Deace’s Iowa Caucus Power Ratings: 7/11/11
By Steve Deace
Note: These projections are done based on if the Iowa Caucuses were today with the field as current constructed. Please note this my analysis not my preference. I have yet to endorse a candidate.
1. Michele Bachmann (36%)
She is surging now, despite the fact she’s still really just now getting off the ground in Iowa, which is a testimony to the overall weakness of the field in the minds of many voters. Barring a complete and total self-inflicted meltdown, I now can’t foresee how she doesn’t win the Iowa Caucuses if this is the field. She’s drawing rock star-like crowds.
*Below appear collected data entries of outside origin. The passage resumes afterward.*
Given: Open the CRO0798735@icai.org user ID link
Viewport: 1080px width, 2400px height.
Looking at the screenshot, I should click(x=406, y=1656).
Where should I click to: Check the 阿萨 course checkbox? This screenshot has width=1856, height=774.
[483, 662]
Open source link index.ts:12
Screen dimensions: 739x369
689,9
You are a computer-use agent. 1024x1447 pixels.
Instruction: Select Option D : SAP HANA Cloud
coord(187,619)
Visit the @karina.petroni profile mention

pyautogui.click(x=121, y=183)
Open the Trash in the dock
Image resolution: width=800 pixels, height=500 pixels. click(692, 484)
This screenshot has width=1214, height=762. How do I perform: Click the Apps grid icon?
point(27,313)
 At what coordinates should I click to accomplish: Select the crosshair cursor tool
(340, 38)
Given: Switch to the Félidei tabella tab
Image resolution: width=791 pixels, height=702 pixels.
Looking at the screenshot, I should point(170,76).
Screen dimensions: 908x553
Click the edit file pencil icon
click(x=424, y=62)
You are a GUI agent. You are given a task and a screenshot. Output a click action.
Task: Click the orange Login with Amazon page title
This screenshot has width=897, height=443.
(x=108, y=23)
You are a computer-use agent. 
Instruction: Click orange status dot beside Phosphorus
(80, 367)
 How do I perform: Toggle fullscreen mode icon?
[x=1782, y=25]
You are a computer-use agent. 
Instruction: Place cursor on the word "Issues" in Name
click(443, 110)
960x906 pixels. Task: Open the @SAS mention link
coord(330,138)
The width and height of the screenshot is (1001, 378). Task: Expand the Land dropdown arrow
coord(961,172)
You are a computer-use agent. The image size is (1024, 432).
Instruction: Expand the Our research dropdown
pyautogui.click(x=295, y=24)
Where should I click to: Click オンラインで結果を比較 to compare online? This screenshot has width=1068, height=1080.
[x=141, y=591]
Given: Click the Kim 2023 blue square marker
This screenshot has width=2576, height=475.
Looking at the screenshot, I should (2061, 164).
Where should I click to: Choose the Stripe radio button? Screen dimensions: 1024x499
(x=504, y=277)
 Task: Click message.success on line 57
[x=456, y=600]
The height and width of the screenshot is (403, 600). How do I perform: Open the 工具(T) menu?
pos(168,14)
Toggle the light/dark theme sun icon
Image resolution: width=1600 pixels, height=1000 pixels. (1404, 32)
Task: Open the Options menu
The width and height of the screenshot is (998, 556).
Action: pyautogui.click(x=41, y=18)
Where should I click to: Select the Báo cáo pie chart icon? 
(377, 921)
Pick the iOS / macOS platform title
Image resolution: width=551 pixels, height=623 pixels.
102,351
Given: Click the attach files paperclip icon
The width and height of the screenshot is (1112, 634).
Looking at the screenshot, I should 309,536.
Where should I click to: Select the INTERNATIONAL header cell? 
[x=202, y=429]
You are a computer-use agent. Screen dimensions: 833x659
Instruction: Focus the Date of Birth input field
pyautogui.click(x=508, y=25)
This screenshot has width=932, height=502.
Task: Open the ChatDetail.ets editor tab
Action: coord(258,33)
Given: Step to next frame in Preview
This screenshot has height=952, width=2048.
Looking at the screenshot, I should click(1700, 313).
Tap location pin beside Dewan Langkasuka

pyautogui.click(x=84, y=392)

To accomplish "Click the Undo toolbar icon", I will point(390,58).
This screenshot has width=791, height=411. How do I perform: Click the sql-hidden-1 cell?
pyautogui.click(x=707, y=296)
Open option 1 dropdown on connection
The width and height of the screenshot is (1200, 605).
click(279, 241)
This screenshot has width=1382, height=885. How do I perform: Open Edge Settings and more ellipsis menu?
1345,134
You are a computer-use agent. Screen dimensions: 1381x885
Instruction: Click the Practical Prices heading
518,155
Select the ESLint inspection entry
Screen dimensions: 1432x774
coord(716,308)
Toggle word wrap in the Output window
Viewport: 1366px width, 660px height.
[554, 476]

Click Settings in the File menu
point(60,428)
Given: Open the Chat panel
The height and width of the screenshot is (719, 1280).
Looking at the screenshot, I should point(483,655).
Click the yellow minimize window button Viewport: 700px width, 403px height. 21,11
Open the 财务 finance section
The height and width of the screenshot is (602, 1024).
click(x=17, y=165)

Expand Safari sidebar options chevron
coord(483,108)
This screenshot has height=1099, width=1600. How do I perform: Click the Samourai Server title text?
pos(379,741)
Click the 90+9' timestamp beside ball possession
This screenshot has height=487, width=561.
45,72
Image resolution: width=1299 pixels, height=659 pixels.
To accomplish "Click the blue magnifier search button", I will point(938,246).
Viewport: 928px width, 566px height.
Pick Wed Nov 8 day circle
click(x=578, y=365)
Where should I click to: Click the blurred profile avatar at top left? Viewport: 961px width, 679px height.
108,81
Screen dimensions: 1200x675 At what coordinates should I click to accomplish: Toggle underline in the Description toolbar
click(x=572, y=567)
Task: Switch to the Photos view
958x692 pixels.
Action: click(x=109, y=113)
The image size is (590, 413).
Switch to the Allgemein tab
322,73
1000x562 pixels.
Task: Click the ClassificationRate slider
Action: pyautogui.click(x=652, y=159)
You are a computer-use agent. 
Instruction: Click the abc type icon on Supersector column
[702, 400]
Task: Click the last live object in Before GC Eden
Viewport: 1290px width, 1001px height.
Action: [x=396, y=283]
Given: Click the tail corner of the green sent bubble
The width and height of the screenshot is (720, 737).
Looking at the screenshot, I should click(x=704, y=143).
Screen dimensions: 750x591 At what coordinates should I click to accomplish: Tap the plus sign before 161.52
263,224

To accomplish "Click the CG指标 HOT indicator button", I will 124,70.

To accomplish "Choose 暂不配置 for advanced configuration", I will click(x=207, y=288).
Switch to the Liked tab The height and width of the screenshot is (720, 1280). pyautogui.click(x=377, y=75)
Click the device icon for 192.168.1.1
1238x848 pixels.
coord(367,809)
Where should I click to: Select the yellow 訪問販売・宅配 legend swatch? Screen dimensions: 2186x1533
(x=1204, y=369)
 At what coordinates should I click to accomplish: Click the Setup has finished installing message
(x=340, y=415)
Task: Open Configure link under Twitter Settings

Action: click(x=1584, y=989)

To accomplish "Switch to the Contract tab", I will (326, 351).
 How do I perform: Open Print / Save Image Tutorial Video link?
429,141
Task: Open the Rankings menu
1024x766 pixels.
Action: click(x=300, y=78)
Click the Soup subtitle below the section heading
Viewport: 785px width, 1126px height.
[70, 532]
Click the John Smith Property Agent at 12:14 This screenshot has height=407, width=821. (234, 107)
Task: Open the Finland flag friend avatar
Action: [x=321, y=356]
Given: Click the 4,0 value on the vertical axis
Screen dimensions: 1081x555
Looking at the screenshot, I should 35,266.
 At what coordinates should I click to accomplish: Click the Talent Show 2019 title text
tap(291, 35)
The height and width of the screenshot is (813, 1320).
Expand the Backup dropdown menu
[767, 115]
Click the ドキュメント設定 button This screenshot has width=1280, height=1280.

My friend Wes Enos, who was Mike Huckabee’s political director in 2008 and is with Bachmann now, says he never saw crowds for Huckabee like Bachmann is currently attracting. The key for her will be staying aggressive on the issues to solidify as much of her support as she can in the eventuality that Rick Perry and Sarah Palin enter the race and attempt to syphon off a chunk of her support.
2. Tim Pawlenty (20%)
I don’t say this very often, but I agree with Doug Gross. His comments to Reuters that Pawlenty is trying to appeal to all segments of the Republican Party, and thus ends up appealing to really none of them, are spot on. Passive-aggressive is no way to run for president. Pawlenty doesn’t have a lot of glaring weaknesses as a candidate (other than his somewhat bland persona), but he doesn’t necessarily have anything that blows you away as well. He comes off as the sort of non-threatening, generic conservative the GOP could nominate any year. The problem with that is this isn’t just any year. This is a year that conservatives are looking for the political equivalent of a UFC combatant with charisma. Pawlenty still has time between now and the Straw Poll to reinvent himself, but he needs to pick one issue on the minds of Iowans and be the absolute boldest out there on it. I’d like to see that issue be the issues surrounding the judicial retention election, but it doesn’t have to be.
3. Ron Paul (16%)
I was starting to see some evidence of a Ron Paul boom a few weeks ago, but that has really died down. He just doesn’t seem to be doing much in the state right now. Why doesn’t he have State Rep. Kim Pearson, a pro-life champion in the Iowa House, going 99 counties to talk about his pledge to veto any budget that includes Planned Parenthood funding? Why doesn’t he have his well-liked son, Sen. Rand Paul, essentially turning Iowa into his second home? Why doesn’t he have activists/authors like Thomas Woods holding townhalls and conferences in Iowa about the need to repeal Obamacare? The issue environment is in his favor, but I can’t seem to figure out what his campaign’s gameplan is.
4. Mitt Romney (12%)
Romney has been playing the low-key approach McCain 2008 strategy in Iowa, because he knows he’s damaged goods here. Looking at the latest polling numbers in New Hampshire, he might want to start worrying about losing the state again, too.
5. Rick Santorum (9%)
I think he will slightly out-perform his polling numbers because his overall conservative record is more than acceptable enough to many conservatives, and there remains a bevy of conservatives either uncomfortable with Bachmann’s inexperience or gender who still need a home. Not to mention the fact his high-profile Iowa field director, Nick Ryan, has his reputation on the line as well, so he’ll pull out all the stops. Santorum could do much better than this if he throws caution to the wind and swings for the fences.
6. Herman Cain (6%)
I’m not sure anyone has ever gone supernova in the Iowa Caucuses quicker than Cain has, and it’s pretty clear he’s essentially done as a serious threat when just as recently as six weeks ago he suddenly appeared to be.
7. Thaddeus McCotter (1%)
Most people haven’t heard of him, let alone formed an opinion of him.